The program counts characters correctly, but it will not count vowels and counts every character as a consonant. I am thinking it has something to do with the ch variable not having any value so the program assumes that it every character is a consonant. I just can't figure out how to fix it.

Hopefully someone can help.

Your program doesn't work becuase you never assign a value to 'ch'. Try adding ch = input[i]; inside the for loop.

Oh and btw, use of global variables is a bad programming practice, avoid it. Also don't do redundant comparisions.

for(int i = 0; i < length; ++i)
{
    ch = tolower(input [i]);
    if(ch == 'a' || ch == 'e' || ch == 'i' || ch == 'o' || ch == 'u')
        ++vowels;
  
   // remaining code here
}

since we are using std::string, why not

#include <iostream>
#include <string>
using namespace std;
int main()
{
  string str ;  cin >> str ; 
  const string vowels = "aeiouAEIOU" ;
  int n_vowels = 0 ;
  for( string::size_type pos = str.find_first_of(vowels) ; pos != string::npos ;
        pos = str.find_first_of(vowels,pos+1) )  ++n_vowels ;
  cout << "vowels: " << n_vowels  << "\nconsonants: " 
          << str.size()-n_vowels    << '\n' ;
  return 0 ;
}
commented: Yes a good approach but too much for a beginner..;) - ~s.o.s~ +15

since we are using std::string, why not

#include <iostream>
#include <string>
using namespace std;
int main()
{
  string str ;  cin >> str ; 
  const string vowels = "aeiouAEIOU" ;
  int n_vowels = 0 ;
  for( string::size_type pos = str.find_first_of(vowels) ; pos != string::npos ;
        pos = str.find_first_of(vowels,pos+1) )  ++n_vowels ;
  cout << "vowels: " << n_vowels  << "\nconsonants: " 
          << str.size()-n_vowels    << '\n' ;
  return 0 ;
}

Probably because it's beyond his current knowledge... ;) That's for someone far above his level of experience.

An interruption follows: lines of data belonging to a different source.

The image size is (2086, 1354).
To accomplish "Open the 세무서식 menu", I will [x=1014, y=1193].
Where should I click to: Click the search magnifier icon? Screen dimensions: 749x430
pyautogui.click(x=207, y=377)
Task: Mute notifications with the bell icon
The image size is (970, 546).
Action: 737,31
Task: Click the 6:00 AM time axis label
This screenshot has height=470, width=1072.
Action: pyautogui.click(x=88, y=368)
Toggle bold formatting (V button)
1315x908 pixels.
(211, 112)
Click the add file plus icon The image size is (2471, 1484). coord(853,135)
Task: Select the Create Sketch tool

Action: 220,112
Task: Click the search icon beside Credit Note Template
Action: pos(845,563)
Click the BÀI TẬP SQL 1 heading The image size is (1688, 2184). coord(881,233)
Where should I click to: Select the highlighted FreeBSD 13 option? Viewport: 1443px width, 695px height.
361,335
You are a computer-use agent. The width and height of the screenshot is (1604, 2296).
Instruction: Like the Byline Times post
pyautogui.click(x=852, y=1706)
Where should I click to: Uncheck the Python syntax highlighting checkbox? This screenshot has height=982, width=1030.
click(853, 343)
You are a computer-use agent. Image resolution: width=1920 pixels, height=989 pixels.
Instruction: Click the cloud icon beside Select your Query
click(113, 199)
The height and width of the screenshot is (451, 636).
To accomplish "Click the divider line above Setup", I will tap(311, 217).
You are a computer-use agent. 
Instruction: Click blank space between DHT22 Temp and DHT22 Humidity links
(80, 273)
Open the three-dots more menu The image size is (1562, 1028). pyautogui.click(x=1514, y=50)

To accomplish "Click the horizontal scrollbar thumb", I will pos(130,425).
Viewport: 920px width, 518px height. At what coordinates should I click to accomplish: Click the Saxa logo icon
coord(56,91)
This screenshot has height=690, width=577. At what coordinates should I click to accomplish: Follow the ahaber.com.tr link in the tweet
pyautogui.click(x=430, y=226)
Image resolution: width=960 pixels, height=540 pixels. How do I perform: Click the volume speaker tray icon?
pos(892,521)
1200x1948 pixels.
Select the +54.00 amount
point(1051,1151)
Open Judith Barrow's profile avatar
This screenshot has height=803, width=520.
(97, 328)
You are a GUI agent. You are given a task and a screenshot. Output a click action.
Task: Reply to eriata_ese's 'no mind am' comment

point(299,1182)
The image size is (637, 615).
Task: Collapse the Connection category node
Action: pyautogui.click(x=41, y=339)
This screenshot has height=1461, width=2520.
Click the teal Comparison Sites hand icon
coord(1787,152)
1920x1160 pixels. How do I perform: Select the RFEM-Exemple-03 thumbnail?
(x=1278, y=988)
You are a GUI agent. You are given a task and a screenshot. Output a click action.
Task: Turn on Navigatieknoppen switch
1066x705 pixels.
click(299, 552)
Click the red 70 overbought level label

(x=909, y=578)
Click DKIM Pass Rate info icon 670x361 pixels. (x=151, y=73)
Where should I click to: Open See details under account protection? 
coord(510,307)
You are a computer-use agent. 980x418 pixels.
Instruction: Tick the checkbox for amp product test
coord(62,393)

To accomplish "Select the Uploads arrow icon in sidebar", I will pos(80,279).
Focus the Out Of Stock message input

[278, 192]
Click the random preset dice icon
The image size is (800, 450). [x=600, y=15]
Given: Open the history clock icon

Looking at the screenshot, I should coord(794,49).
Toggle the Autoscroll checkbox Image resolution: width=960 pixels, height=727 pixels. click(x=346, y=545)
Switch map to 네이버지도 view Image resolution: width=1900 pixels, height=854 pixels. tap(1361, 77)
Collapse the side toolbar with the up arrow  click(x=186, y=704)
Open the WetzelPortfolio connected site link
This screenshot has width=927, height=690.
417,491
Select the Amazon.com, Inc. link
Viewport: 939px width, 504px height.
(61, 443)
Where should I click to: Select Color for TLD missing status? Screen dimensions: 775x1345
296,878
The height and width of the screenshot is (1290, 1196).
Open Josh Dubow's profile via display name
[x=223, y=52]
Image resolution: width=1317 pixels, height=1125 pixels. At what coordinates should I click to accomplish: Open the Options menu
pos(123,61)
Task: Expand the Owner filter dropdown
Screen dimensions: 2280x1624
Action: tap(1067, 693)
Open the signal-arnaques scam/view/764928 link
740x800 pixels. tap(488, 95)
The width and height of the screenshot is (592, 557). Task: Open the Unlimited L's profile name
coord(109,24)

Your program doesn't work becuase you never assign a value to 'ch'. Try adding ch = input[i]; inside the for loop.

Oh and btw, use of global variables is a bad programming practice, avoid it. Also don't do redundant comparisions.

for(int i = 0; i < length; ++i)
{
    ch = tolower(input [i]);
    if(ch == 'a' || ch == 'e' || ch == 'i' || ch == 'o' || ch == 'u')
        ++vowels;
 
   // remaining code here
}

Thanks so much for the help. It worked great. I can't believe I didn't know how to get a value into the ch variable. Oh well, live and learn.
I also appreciate the tip about global variables being a bad idea.